今回の展示
2026年1月14日(水)〜3月14日(土)
作品点数:5点
世界のさまざまな地域の染織品には、建築物をモチーフとするデザインがみられます。
例えば、建築物のモチーフは、信仰観や価値観を表すシンボルになります。イスラム教の文化圏には、「ミフラーブ」というアーチの模様を表した壁掛けがあります。これは、モスクの中において、祈りを捧げるメッカの方角を示すものです。
インドネシアのスラウェシ島では、「トンコナン」という伝統的な建物を絣織(かすりおり)で表現しています。トンコナンは、当地において、生活の場であるとともに、祈りを捧げる場でもあります。
一方、日本の江戸時代の小袖を飾る文様には、「名所模様」として街並みや社寺の建物が表現されています。

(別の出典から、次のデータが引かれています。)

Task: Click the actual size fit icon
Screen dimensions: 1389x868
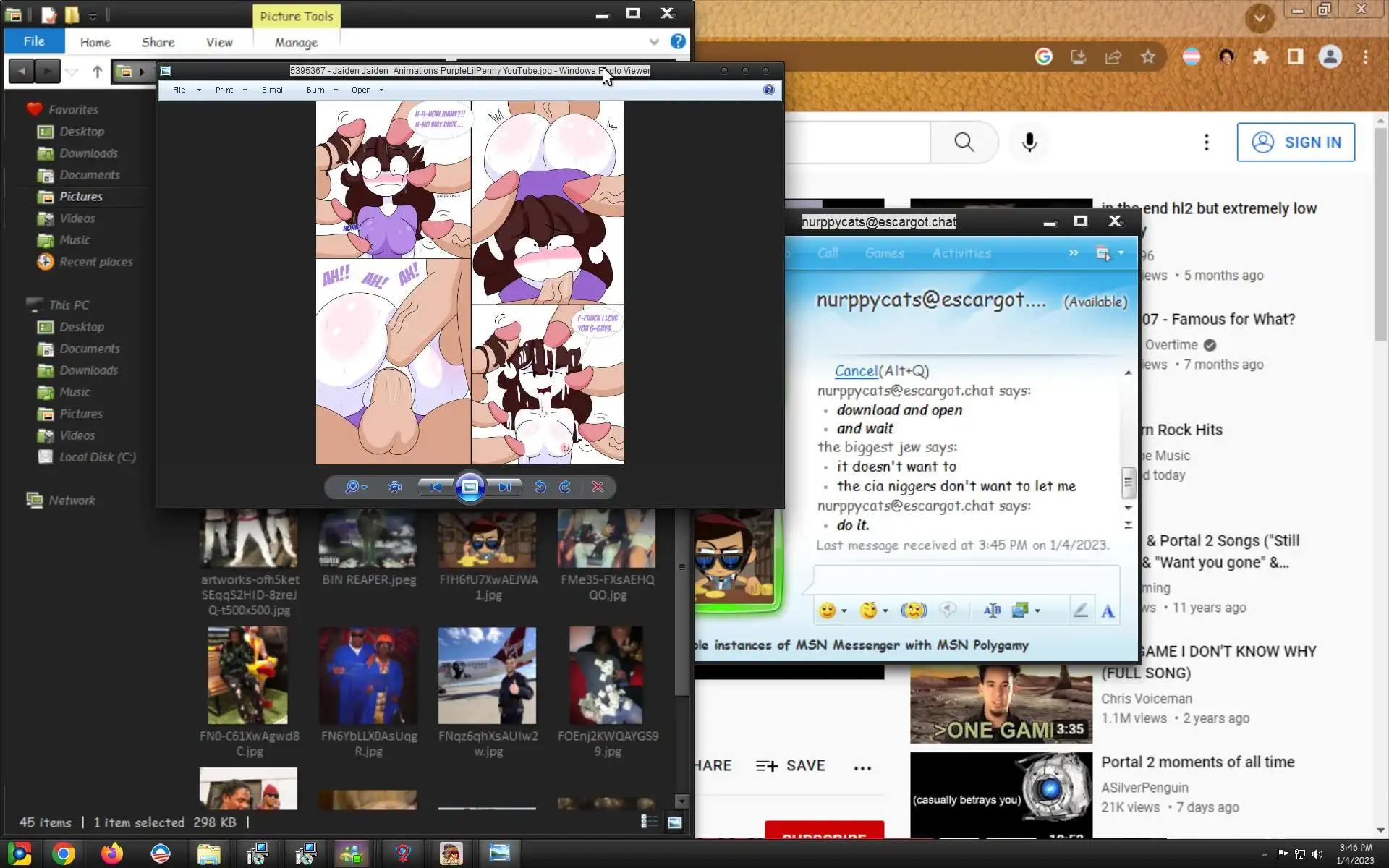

ヨーロッパの染織品、特に18世紀以降の布地の中にも、城や庭園、あるいは遺跡や廃墟などのモチーフがしばしば登場します。繰り返されるパターンとしてデザインされているものもありますが、風景絵画のような空間性をもつ柄もあります。
これらはそれぞれの文化における絵画の中で形成された「風景」が、織物や染物、刺繍の技法を通して、布の文様に落とし込まれたものだと考えられます。
中国の織物「緙絲(こくし)」は、綴織(つづれおり)の一種であり、宋時代以降、衣服や家具などの「模様」ではなく、鑑賞を目的とした美術品としての性格が強まりました。花鳥図や人物図など、名画を下絵として作られたものも多く、山水もまたそうしたテーマのひとつでした。そうした絵柄の中で塔や家屋は、自然の中で暮らすことの豊かさを物語っているようです。
なぜ筆ではなく糸を染め、織り、刺繍することで「絵を描く」のでしょうか。この疑問の向こうには、先史時代以来、人間の手がより高度に、より繊細に染織の技法を高めていったことへの答えが隠されているようにも思えます。